- _TEXT SECTION_

The Potez 650 was a French-built military transport aircraft that saw service in World War II. Derived from the Potez 62 airliner, the 650 was specifically built for paratrooper units.

==Development==
The Potez 62 was a high-wing twin-engine monoplane. The construction mode was not fully metallic, but used wood for the fuselage and a fabric-covered metal structure for the wings. Undercarriage was retracting, but there were no flaps, which the large wing area with thick airfoil made unnecessary, obviously at the expense of speed. Nevertheless, it was a major improvement over earlier airliners: the passengers for the first time in France enjoyed noise reduction and heating of the cabin. It was, by all accounts, considered trouble-free, safe and comfortable. The type however did not have a very long career, as it was quickly made obsolete by more modern and much faster airliners such as the Bloch MB.220 and the Dewoitine D.338.

The Potez 650 only received relatively minor modifications: Hispano-Suiza 12X liquid-cooled inline engines instead of the Gnome-Rhône 14K radials, a less sophisticated cabin with accommodation for 14 paratroopers and their equipment (one squad) or 10 wounded (for the medevac role), and a larger door system for bulky loading (transport role). The first paradrop from a Potez 650 occurred in May 1937.

- _TASK INSTRUCTIONS_
**A)** According to the Potez 650 text, when did the first paradrop from a Potez 650 take place?
**B)** Duplicate the portion of the Potez 650 text between "The Potez 650 was" and "for paratrooper units.", inclusive.
The lines that follow are separate material, unrelated to the Potez 650 text.

- _RECORDS_
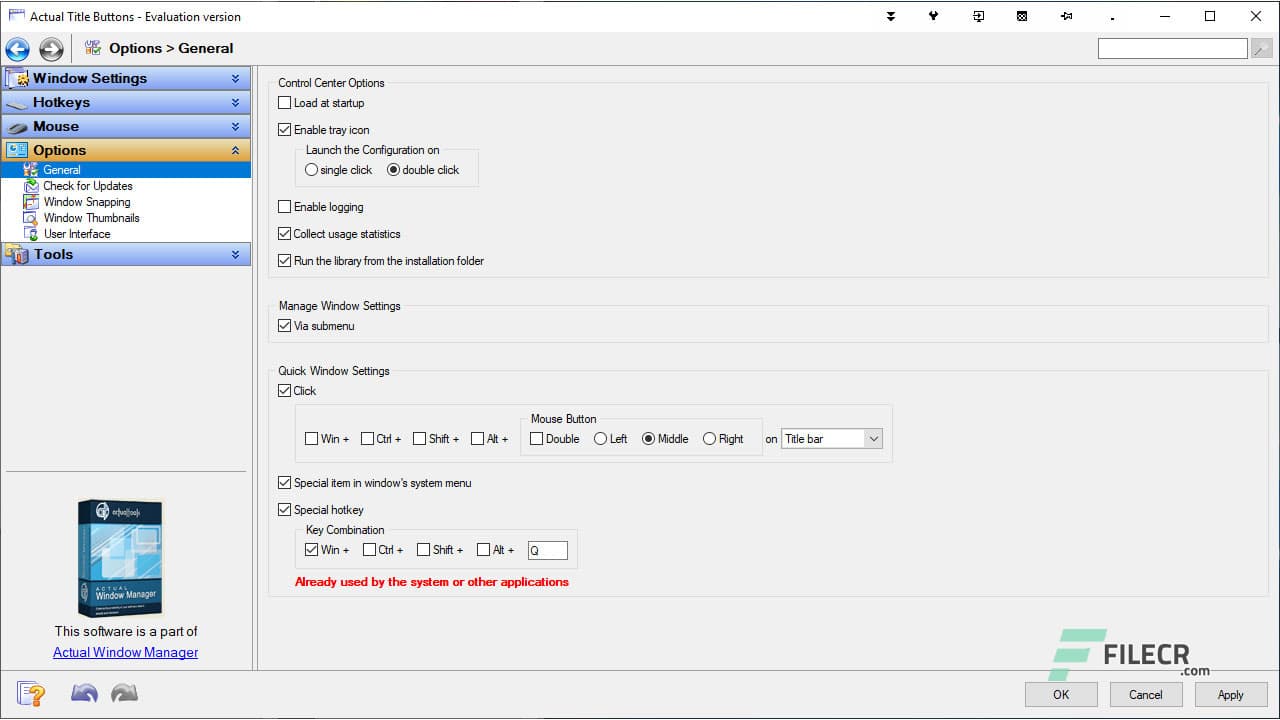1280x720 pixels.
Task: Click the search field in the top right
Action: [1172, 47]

...

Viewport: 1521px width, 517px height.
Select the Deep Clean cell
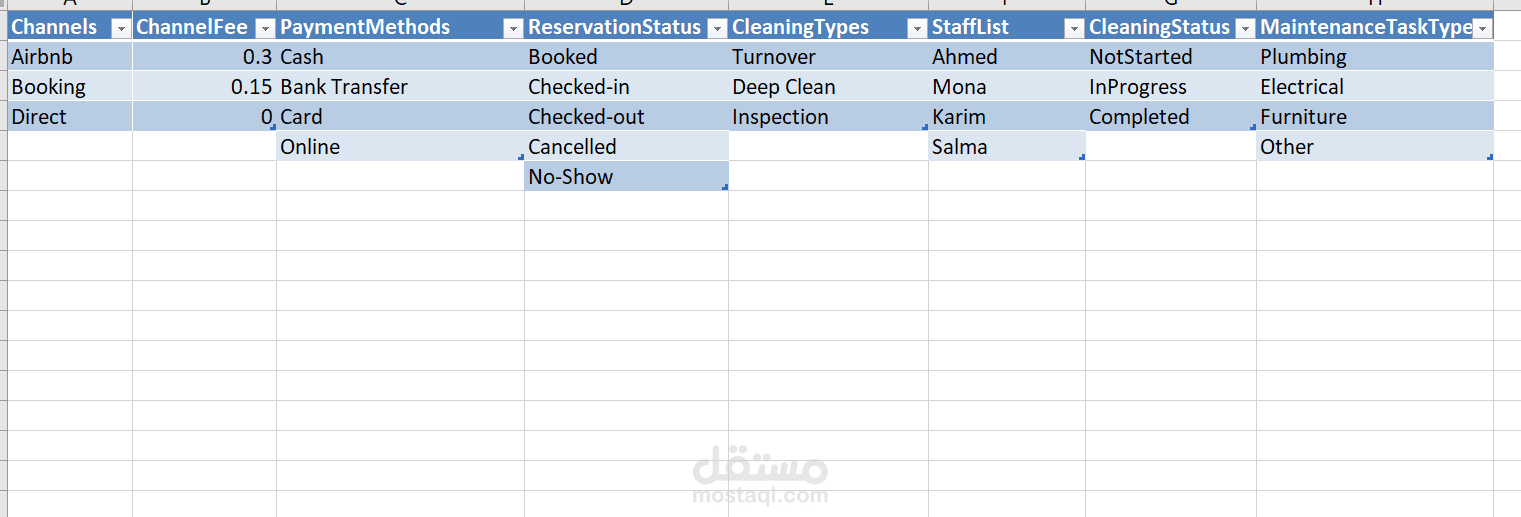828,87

- _YOUR RESPONSES_
**A)** May 1937

**B)**
The Potez 650 was a French-built military transport aircraft that saw service in World War II. Derived from the Potez 62 airliner, the 650 was specifically built for paratrooper units.